What is required: Print exactly what the entries say, line by line, from the first line down to the one with "Advance to next", inclusive.

[Saved data entries]
┌──

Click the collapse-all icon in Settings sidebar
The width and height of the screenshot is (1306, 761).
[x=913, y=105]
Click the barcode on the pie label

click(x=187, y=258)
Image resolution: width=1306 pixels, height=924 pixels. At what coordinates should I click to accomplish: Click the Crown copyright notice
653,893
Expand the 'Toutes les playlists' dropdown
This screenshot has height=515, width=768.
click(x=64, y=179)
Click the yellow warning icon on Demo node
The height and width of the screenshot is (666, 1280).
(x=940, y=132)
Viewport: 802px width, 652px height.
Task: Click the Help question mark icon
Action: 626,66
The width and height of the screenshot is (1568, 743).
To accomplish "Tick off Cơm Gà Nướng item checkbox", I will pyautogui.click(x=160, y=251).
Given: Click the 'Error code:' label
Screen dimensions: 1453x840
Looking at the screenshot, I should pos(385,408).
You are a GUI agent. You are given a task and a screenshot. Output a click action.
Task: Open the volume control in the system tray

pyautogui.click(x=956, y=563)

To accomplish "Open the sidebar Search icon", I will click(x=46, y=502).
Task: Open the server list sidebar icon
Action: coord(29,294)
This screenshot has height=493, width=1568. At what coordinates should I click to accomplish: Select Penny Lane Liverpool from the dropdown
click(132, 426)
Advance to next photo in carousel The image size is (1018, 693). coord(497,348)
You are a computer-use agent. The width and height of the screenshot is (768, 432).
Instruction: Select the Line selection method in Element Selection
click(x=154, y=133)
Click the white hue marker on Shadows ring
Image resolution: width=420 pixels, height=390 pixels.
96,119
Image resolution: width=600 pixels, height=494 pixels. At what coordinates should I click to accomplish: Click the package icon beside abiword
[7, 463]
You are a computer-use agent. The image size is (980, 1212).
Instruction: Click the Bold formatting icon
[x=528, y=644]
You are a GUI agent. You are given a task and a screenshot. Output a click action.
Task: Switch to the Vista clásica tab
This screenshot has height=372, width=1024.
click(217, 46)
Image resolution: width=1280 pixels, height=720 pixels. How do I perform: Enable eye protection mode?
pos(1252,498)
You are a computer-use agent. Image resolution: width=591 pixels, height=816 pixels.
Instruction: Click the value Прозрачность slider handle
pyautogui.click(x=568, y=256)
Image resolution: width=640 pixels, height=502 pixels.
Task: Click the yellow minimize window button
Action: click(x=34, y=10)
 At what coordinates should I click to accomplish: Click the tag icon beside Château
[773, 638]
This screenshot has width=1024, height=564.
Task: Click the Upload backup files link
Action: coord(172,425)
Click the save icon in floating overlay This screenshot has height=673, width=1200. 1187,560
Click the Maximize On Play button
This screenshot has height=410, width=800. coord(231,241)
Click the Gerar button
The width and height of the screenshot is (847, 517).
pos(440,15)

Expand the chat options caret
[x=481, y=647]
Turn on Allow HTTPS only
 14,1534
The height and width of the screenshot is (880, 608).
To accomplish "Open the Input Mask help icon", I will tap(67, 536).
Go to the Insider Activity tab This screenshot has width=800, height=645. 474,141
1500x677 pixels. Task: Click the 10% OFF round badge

└──

Response to the exercise:
Click the collapse-all icon in Settings sidebar
The width and height of the screenshot is (1306, 761).
[x=913, y=105]
Click the barcode on the pie label

click(x=187, y=258)
Image resolution: width=1306 pixels, height=924 pixels. At what coordinates should I click to accomplish: Click the Crown copyright notice
653,893
Expand the 'Toutes les playlists' dropdown
This screenshot has height=515, width=768.
click(x=64, y=179)
Click the yellow warning icon on Demo node
The height and width of the screenshot is (666, 1280).
(x=940, y=132)
Viewport: 802px width, 652px height.
Task: Click the Help question mark icon
Action: 626,66
The width and height of the screenshot is (1568, 743).
To accomplish "Tick off Cơm Gà Nướng item checkbox", I will pyautogui.click(x=160, y=251).
Given: Click the 'Error code:' label
Screen dimensions: 1453x840
Looking at the screenshot, I should pos(385,408).
You are a GUI agent. You are given a task and a screenshot. Output a click action.
Task: Open the volume control in the system tray

pyautogui.click(x=956, y=563)

To accomplish "Open the sidebar Search icon", I will click(x=46, y=502).
Task: Open the server list sidebar icon
Action: coord(29,294)
This screenshot has height=493, width=1568. At what coordinates should I click to accomplish: Select Penny Lane Liverpool from the dropdown
click(132, 426)
Advance to next photo in carousel The image size is (1018, 693). coord(497,348)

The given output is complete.